Published: 2018-10-08 14:59
Last Updated: 2018-10-08 16:05
A study issued by the Jordan Strategy Forum (JSF) shows Jordan's international position in terms of bank loans issued and in comparison to the Gross Domestic Product (GDP) of the Kingdom.
The study covers the value of individual and family loans, small and medium-sized enterprises (SMEs), as well JSF’s recommendations to the increase of money borrowing in Jordan.
Individual and family debts are high in Jordan, draining 67.4% of their income, according to a report issued by the Jordanian Central Bank (JCB) at the end of 2017.
In addition, the volume of loans granted to individuals and families relative to Jordan’s GDP marks a 37.2%, which is significantly higher than Japan, Sweden, United States, Norway and France.
On the other hand, International Monetary Fund (IMF) data shows a low 7.37% lending rate for SMEs, which is lower than Georgia, Poland, Chile, Turkey, Belgium, Latvia and Malaysia.
In its recommendation, JSF reported that banks should take into consideration the credit risk of high loaning to individuals and families and conduct associated studies into the sector’s expansion.

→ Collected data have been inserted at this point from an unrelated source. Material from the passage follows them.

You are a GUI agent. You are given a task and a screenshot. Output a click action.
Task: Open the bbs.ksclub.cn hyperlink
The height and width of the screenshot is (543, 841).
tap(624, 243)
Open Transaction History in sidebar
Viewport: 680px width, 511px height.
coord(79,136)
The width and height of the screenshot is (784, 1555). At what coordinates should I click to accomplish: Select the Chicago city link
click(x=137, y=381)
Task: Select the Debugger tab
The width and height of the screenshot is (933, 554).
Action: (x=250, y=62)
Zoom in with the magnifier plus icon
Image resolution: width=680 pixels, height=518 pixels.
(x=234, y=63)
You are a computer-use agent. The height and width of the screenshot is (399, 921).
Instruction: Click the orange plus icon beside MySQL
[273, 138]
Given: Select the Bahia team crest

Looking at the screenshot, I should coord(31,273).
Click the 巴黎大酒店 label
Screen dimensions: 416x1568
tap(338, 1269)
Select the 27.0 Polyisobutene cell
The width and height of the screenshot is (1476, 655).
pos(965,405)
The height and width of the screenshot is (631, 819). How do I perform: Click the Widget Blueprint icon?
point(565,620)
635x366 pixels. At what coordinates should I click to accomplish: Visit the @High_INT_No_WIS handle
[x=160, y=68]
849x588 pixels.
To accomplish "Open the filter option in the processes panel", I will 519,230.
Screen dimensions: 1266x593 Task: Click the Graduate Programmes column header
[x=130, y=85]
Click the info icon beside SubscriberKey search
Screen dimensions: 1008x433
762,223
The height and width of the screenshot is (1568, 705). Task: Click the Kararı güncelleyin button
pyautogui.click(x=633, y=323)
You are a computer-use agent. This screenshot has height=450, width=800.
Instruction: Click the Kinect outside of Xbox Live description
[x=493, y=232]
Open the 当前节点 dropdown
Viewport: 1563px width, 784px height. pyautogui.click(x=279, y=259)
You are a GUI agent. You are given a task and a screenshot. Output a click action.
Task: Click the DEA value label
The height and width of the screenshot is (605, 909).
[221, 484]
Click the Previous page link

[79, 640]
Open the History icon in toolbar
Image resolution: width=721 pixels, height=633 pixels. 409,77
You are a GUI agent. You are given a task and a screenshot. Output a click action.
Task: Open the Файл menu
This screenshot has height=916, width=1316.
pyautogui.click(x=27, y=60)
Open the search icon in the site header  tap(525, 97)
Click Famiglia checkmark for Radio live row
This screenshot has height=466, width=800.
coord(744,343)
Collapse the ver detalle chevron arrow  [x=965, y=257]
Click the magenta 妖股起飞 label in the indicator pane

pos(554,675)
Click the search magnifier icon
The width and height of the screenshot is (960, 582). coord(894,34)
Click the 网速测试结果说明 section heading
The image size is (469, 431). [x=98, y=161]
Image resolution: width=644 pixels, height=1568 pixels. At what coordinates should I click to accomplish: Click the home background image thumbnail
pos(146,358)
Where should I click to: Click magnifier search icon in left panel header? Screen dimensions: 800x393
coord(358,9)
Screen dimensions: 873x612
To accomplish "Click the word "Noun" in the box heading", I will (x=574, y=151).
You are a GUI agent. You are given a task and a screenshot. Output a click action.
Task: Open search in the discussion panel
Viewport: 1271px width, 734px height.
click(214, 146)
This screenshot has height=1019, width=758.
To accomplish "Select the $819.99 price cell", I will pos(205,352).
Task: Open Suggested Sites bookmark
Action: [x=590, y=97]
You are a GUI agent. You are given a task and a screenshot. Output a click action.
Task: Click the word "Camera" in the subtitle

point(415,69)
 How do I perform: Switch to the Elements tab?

The JCB Financial Stability Report, issued end of 2017, shows that there are around 9 banks in which their clients’ debt margin exceed 50% of their monthly income.
As for lending to SMEs, JSF sees it necessary to study the reasons of decline in loan borrowing from such an important economic sector, which makes up 95% of the Jordanian private sector. Increasing credit facility loans to SMEs will contribute in helping these companies grow and expand.
In summary, JSF’s recommendations are as follows:
1. Diversify banks' credit portfolios to reduce risk by increasing lending to SMEs.
2. Facilitating lending to the private sector in general to expand its investments, which will have a positive impact on GDP.
3. And finally, strengthening the partnership between government and private sectors to enhance economic growth opportunities and increase per capita income, thereby reducing the risk of lending to individuals.